Even if you did not own a calendar, it would be nigh impossible to forget today marks the beginning of a new year if you spend more than 30 seconds on social media. Friends are chirping about fresh resolves, with a few scoffers and sundry cynics mocking the whole endeavor. Then some claim they do not believe in New Years resolutions, or that they might be dangerous. Perhaps like me you wonder whether Christians should participate in our cultural renewal of commitments for better health, stronger discipline, self-improvement, or other purposing.
Scripture creates a tension here. Does this surprise anyone? Few areas of doctrine (that is, theology in practice) resist the pattern of revelation that seems to stretch our hearts in minds toward two poles. But after the stretching, we find our minds and hearts enlarged and expanded, better fit to receive and glorify a God who demands greater mental capacity and deeper affections than we currently have.
Bricks of Babylon
The first error would be to try and wring justification out of the observance of days and months and seasons and years (Galatians 4:10). Paul says that slavish devotion to these “weak and worthless elementary principles of this world” nullifies Spirit-wrought transformation and gospel freedom (Galatians 4:11). So the first caution toward approaching new resolve for 2016 would be this: Make no resolutions for the new year that ignore your utter dependence on the Holy Spirit for any transformation that is pleasing to God. Resolutions have potential to be Petri dishes for the bacterial infection of self worship.

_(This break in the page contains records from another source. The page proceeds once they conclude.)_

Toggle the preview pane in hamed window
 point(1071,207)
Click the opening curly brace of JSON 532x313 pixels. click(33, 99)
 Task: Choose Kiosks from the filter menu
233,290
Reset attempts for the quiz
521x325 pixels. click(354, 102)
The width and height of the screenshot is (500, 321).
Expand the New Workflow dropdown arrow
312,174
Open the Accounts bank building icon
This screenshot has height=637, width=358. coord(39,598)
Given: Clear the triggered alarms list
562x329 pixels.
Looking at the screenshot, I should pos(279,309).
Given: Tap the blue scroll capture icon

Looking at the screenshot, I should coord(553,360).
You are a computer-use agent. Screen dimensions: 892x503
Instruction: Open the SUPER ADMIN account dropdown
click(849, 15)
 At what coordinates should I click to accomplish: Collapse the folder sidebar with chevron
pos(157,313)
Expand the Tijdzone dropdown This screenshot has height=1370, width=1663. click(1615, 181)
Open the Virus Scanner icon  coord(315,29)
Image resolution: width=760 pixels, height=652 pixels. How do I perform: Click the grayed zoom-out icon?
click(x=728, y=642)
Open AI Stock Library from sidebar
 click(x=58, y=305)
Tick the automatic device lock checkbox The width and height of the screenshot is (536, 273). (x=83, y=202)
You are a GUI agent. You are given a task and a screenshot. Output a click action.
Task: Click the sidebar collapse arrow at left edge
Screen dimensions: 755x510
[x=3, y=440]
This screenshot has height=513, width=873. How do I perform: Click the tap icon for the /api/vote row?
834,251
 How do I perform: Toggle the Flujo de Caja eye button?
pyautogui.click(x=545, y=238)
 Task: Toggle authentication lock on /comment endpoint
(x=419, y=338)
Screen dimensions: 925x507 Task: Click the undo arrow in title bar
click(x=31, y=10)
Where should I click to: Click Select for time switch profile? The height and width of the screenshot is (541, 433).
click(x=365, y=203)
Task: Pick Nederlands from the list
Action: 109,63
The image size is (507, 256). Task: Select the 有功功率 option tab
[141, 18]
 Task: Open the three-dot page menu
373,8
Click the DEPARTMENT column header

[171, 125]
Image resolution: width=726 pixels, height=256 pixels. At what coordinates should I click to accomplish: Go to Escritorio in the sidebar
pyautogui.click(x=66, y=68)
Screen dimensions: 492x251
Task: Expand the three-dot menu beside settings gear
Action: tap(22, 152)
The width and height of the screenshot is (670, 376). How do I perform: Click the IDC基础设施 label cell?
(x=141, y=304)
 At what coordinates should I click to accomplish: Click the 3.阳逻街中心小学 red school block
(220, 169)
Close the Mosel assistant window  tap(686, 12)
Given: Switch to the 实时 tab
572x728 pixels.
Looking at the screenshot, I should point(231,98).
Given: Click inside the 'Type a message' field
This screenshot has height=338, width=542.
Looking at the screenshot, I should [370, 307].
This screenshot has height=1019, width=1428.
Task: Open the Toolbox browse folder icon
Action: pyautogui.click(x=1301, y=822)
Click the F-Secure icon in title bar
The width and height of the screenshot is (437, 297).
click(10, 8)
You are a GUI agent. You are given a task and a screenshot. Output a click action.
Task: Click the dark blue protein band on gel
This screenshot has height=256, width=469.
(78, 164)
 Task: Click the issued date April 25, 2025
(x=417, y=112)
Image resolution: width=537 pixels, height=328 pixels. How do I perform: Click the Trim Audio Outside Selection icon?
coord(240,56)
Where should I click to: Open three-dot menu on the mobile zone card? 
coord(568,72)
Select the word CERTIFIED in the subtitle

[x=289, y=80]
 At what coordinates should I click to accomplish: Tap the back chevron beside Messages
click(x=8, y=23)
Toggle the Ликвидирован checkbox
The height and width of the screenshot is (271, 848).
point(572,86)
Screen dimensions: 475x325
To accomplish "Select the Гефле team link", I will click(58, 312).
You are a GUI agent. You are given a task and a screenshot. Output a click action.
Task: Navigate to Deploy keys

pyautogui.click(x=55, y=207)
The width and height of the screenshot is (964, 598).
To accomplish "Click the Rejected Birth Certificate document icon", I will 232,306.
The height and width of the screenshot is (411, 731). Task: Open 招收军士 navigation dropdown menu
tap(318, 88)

You are doing yourself no favor by erecting a haughty Babylonian tower of defiance against the Spirit of God, even if the bricks of your rebellion look like a Bible reading plan.
More Spiritual than God
But now for the other half of the tension: Don’t be a Gnostic. You are trying to be more spiritual than God if you dismiss the value of rhythmic reflection and commitment renewals. Don’t be silly. It was God’s idea to create a world that rotated on its axis every 24 hours and orbited a huge exploding gas-cloud every 365 rotations. Days and months and seasons and years were created by an infinite God for the benefit of finite creatures. So to wholesale reject periodical reevaluation and reflection ignores what God made for your good.
It is true that the Sabbath was made for man, and not man for the Sabbath (Mark 2:27), but can we all note that Jesus did not tell us the Sabbath stopped existing? It is still there, and it is for us. So, while you must not slavishly observe our next trip around the sun (point 1), don’t get so high-minded to ignore that we live in a cyclical world that, apparently, God thought was a good idea (Genesis 1:14-18).
So, go ahead and make your resolutions. Lean on the Spirit of God to enable you to say you worked harder than anyone, only it was not you, but the grace of God working in and through you (1 Corinthians 15:10). Happy New Year, and may God strengthen you for many good works in 2016.